Simone de Beauvoir amou e foi amada, viveu a vida com intensidade, tinha grandes crises de choro e sofria pelo que considerava injustiças. Viajou para vários países, vindo inclusive ao Brasil e não se deteve diante dos preconceitos e de muitas questões políticas e sociais.
Faleceu em 14 de abril de 1986, aos 78 anos, oito horas antes do aniversário da morte de Sartre (1905-1980), em decorrência de problemas ligados à diabetes e à cirrose hepática. Diferentemente dos obituários de Sartre, nos quais não foi citada em todos, em todos os seus obituários houve a citação do homem com quem compartilhou parte da vida e das ideias por 51 anos. Em seu enterro, a multidão entoou as palavras de Elisabeth Badinter: “Mulheres, vocês devem tudo a ela!”.

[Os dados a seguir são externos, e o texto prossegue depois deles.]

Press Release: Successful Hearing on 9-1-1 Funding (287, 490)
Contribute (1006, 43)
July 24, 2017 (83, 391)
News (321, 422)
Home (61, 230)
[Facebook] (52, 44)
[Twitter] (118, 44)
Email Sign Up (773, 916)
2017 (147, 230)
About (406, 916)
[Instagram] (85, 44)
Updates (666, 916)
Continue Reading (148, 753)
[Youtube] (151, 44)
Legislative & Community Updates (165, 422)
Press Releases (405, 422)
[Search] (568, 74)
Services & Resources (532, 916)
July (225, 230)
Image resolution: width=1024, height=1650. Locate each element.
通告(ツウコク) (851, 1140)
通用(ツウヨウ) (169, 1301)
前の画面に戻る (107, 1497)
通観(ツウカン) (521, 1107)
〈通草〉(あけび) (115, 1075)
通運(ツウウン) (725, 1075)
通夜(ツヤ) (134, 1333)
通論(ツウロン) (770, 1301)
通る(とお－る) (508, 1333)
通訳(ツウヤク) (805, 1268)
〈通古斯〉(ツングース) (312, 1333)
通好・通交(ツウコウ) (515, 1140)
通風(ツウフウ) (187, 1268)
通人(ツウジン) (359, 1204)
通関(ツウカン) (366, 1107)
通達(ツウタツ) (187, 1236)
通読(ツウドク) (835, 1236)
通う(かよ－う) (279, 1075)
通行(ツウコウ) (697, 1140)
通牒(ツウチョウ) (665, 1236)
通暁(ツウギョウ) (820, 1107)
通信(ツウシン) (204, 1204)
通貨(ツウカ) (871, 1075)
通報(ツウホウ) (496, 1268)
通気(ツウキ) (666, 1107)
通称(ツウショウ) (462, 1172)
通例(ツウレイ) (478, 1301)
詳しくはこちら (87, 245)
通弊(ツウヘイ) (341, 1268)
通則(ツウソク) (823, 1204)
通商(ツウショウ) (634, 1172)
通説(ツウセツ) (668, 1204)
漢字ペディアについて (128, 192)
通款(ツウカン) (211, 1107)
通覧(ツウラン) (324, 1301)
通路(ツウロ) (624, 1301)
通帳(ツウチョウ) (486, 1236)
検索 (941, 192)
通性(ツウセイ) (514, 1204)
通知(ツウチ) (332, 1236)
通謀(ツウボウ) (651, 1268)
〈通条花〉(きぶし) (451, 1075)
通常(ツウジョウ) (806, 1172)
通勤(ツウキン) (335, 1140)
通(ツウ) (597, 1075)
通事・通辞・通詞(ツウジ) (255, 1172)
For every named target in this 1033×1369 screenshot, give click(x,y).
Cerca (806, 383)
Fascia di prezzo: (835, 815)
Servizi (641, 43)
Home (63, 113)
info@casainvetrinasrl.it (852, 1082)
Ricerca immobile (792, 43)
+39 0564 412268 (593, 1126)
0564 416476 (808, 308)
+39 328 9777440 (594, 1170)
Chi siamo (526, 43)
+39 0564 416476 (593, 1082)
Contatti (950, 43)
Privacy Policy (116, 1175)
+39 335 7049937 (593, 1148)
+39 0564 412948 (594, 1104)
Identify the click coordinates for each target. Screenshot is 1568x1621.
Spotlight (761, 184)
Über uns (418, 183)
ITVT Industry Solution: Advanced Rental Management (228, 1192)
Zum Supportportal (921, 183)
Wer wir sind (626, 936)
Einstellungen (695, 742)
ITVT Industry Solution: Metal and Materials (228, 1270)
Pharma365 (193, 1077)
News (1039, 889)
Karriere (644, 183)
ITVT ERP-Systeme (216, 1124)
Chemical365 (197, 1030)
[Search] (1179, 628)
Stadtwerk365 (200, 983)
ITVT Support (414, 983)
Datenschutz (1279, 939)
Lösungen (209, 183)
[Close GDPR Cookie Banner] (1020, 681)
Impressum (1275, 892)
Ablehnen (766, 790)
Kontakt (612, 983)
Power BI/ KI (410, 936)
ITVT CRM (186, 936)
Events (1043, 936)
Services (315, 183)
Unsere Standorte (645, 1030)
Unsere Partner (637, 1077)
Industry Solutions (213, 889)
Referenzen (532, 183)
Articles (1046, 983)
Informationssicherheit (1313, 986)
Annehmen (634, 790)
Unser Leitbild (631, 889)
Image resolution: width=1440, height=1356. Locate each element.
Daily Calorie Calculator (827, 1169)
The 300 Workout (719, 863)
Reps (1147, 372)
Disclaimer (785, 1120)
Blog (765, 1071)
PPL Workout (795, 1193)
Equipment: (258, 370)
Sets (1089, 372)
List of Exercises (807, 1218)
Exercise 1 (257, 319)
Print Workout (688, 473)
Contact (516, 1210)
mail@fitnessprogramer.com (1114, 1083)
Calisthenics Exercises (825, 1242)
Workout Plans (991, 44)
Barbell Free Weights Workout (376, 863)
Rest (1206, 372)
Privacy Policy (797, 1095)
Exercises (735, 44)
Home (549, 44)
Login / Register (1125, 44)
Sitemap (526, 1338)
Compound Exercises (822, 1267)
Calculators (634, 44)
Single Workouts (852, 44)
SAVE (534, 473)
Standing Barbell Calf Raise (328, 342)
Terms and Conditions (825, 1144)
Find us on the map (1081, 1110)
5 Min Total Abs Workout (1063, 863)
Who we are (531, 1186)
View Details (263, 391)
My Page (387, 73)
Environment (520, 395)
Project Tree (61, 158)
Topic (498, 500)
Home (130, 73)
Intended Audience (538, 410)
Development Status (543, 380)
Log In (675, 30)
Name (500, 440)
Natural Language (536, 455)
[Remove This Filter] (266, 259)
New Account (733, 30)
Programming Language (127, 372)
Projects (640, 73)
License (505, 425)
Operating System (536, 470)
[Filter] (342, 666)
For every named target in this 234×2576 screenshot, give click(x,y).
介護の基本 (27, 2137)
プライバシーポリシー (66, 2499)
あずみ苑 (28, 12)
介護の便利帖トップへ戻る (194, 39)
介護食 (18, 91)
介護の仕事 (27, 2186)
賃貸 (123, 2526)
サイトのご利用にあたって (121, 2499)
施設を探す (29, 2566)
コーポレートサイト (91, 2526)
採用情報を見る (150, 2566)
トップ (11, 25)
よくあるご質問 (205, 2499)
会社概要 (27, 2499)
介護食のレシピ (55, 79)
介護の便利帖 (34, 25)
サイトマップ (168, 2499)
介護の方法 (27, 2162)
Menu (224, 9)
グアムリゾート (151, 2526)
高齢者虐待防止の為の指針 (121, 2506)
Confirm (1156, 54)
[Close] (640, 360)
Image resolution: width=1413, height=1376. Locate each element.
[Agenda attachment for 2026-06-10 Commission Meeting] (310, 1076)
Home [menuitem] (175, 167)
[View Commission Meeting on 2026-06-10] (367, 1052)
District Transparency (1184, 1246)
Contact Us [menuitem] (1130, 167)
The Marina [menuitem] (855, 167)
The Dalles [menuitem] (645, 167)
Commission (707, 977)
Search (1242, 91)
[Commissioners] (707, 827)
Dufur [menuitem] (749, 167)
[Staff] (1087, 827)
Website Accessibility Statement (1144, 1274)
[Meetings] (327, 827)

Candice Marques de Lima é professora na Faculdade de Letras da Universidade Federal de Goiás (UFG) e doutoranda na Universidade Federal de São Paulo (Unifesp). É pesquisadora de psicanálise e educação.
Nota
¹ Elizabeth Lacoin foi a grande amiga de Simone na juventude. Também foi namorada do filósofo Maurice Merleau-Ponty e morreu prematuramente. Zaza e Merleau-Ponty pensaram em se casar, mas a família dela, que era rica e lhe daria um grande dote de casamento, contratou um detetive para investigá-lo e descobriu que era filho ilegítimo. Com medo de que sua situação fosse revelada e o casamento de sua irmã fosse prejudicado, Merleau-Ponty desistiu do relacionamento, o que teria acarretado na forte desilusão de Zaza e contribuído para sua morte.